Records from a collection
-*-*-

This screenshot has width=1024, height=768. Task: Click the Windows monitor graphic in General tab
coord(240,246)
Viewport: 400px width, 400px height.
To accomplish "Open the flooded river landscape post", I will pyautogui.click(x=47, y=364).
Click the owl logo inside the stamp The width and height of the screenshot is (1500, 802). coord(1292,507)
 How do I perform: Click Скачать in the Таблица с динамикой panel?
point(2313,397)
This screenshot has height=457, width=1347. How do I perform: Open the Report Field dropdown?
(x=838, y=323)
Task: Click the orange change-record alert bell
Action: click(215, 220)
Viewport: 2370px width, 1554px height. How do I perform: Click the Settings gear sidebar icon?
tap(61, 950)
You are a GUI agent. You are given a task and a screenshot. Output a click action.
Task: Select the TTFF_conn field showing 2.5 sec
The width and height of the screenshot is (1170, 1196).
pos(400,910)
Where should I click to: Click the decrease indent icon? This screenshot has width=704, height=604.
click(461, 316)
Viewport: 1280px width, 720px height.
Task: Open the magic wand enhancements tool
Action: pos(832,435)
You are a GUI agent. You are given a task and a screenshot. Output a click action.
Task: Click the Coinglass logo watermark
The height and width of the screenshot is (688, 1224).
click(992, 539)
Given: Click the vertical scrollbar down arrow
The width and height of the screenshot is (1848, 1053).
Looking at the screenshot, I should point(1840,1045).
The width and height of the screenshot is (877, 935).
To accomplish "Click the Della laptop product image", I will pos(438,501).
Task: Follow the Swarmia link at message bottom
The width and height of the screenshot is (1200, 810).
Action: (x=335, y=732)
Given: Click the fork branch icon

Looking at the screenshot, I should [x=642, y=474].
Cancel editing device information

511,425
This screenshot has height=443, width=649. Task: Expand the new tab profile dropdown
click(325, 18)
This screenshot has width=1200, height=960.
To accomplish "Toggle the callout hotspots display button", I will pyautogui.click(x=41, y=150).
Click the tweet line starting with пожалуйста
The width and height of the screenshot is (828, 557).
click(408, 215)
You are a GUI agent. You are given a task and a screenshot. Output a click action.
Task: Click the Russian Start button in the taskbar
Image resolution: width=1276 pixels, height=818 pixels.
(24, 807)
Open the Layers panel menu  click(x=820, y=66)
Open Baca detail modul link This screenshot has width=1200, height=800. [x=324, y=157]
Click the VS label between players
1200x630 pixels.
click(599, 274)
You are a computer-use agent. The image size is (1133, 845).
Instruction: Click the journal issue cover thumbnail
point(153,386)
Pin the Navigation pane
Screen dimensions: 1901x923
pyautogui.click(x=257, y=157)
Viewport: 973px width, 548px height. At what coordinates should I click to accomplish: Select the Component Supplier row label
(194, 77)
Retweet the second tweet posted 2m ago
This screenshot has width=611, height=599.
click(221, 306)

-*-*-

(Exercise prompt): Looking back over the data above, restate word for word the lines that begin at the line with "This screenshot has height=457, width=1347." and end at the line with "Task: Select the", inclusive.

(Result of this exercise):
This screenshot has height=457, width=1347. How do I perform: Open the Report Field dropdown?
(x=838, y=323)
Task: Click the orange change-record alert bell
Action: click(215, 220)
Viewport: 2370px width, 1554px height. How do I perform: Click the Settings gear sidebar icon?
tap(61, 950)
You are a GUI agent. You are given a task and a screenshot. Output a click action.
Task: Select the TTFF_conn field showing 2.5 sec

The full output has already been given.